◆ EXERCISE DETAILS ◆
How many lines in the records below contain the word "Image"? Reply with the number alone.

Item-finding records:
-*-*-

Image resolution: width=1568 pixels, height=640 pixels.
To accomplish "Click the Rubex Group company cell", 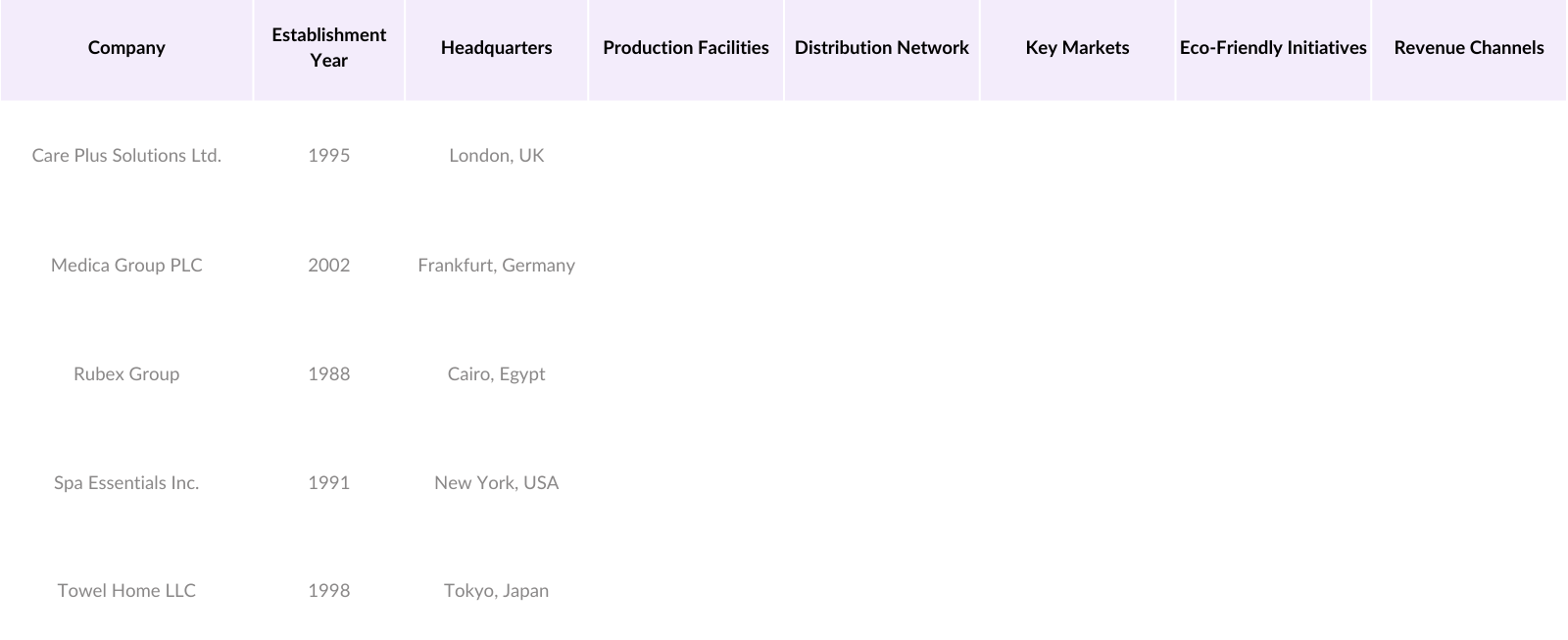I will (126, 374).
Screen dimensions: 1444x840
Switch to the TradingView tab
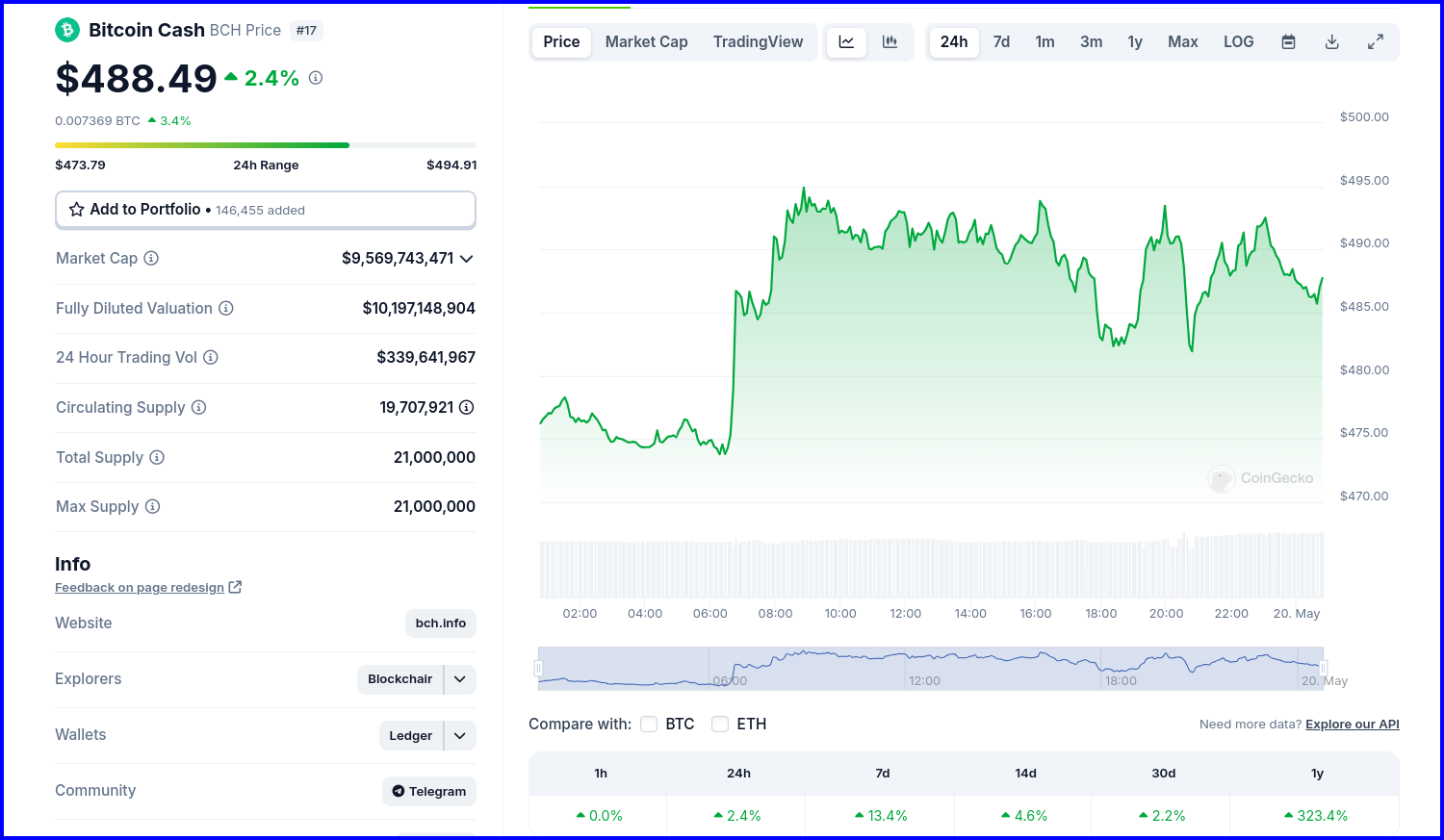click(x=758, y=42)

-*-*-

◆ RIGHT ANSWER ◆
1